Jennifer Baker is a European journalist based in Brussels specialising in EU policy and legislation in the technology sector. She has written for ArsTechnica, ComputerWeekly, Macworld, PC World and The Register. She has been senior presenter on ViEUws and also features as an EU policy and tech expert on BBC Radio as well as Euronews.

==Biography==
After graduating from Ulster University in Northern Ireland with a B.A. in Media Studies and a short stint in Dublin as a radio reporter, Baker moved to Malta in 2000, where she worked for The Malta Independent covering the country's EU accession. After six years in Bristol, UK, where she set up and ran Figure8media, she relocated to Brussels where she started working as the EU correspondent for the International Data Group covering policy relating to IT, trade agreements and antitrust cases.

Baker is the creator and presenter of the EU Tweets of the Week programme, a weekly video recap of the European Union Twittersphere, which originally ran on the EU public policy broadcaster platform ViEUws from October 2013 until March 2016. After ViEUws operations had to be reduced due to financial difficulties, Tweets of the Week was cancelled. In 2017 Euractiv revived it, starting in May that same year.

She was named by Onalytica as one of the world's Top 100 Influencers on Data Security 2016.

She is a member of the editorial advisory board of the Journal of Data Protection and Privacy – an academic publication that aims to be the gold standard in data protection, and is correspondent for the International Association of Privacy Professionals (IAPP) publications The Privacy Advisor and the Daily Dashboard.

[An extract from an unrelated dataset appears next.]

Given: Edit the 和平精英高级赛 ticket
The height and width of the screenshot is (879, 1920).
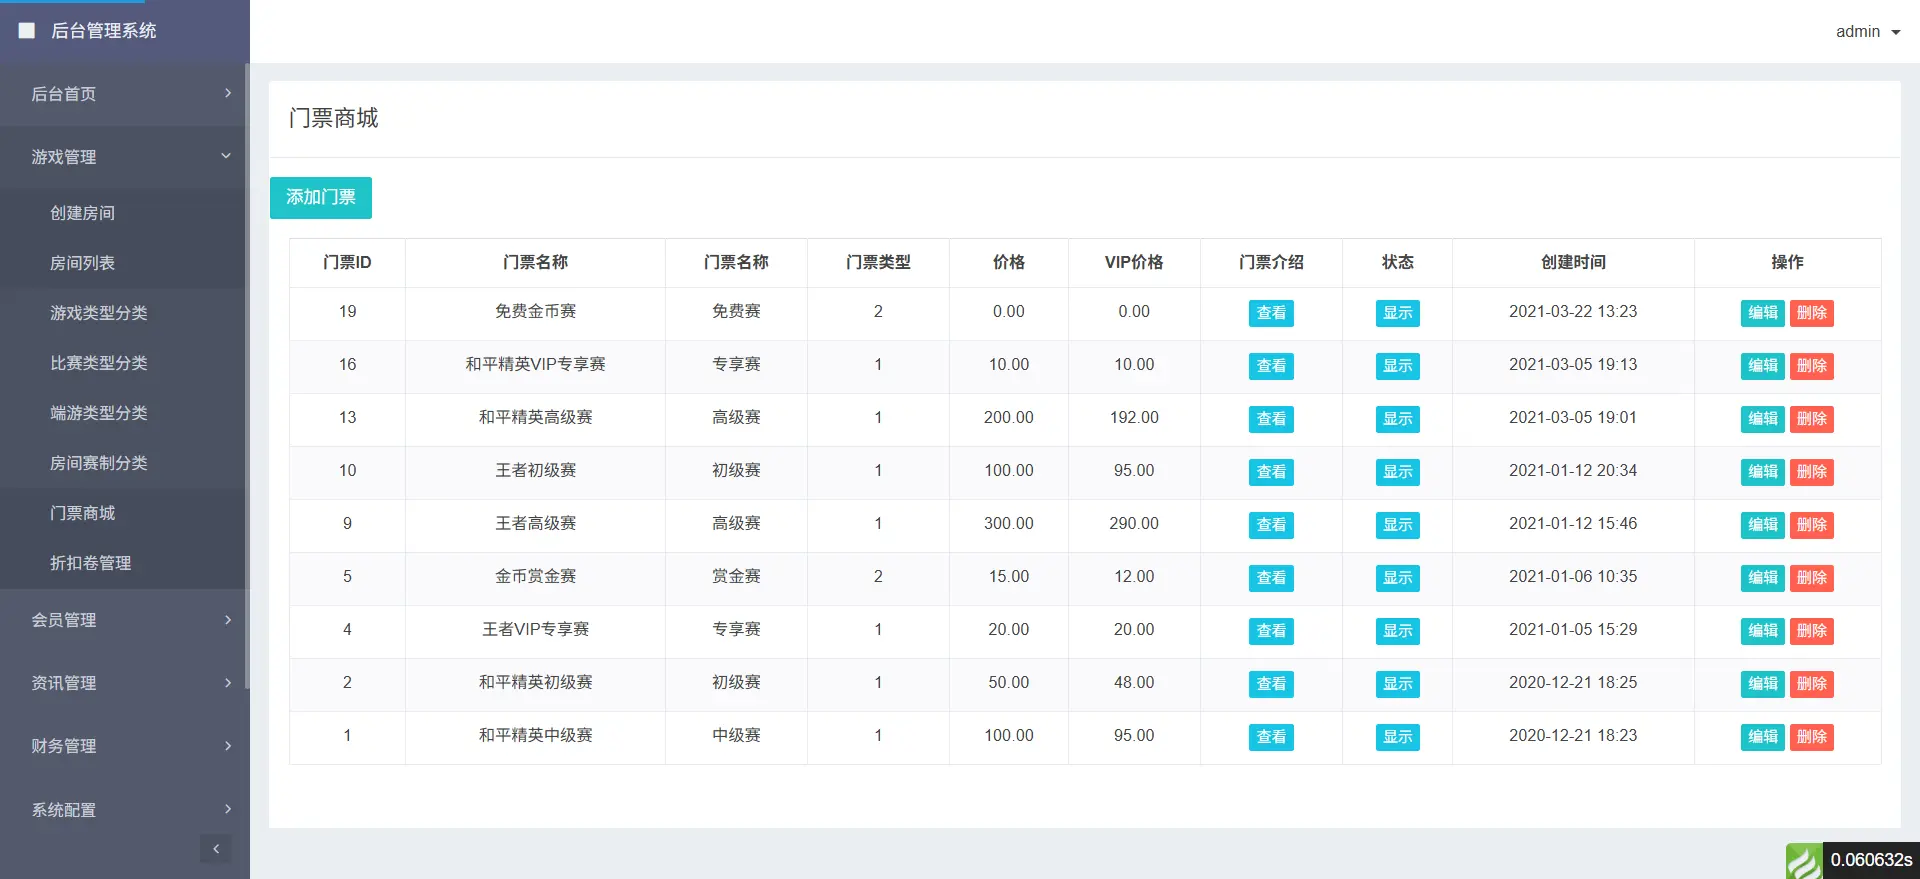Looking at the screenshot, I should pos(1762,419).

She was a presenter at the Global Privacy Summit in Washington, D.C. in April 2016 on a panel with Chair of the EU Article 29 Working Party, Isabelle Falque-Pierrotin, and US Federal Trade Commission Chairwoman, Edith Ramirez. She regularly speaks at international conferences on the topic of Disinformation, Media and Digital Rights, including CPDP, Fair Trials and the Hungarian Helsinki Committee, Disinfo Lab 2019, and The British Legal Technology Forum 2019.

In November 2017, Baker was named by Politico as one of the Top 20 Women Shaping Brussels 2017. She was most recently named by ZN Consulting as the Number One EU Influencer on Tech Policy.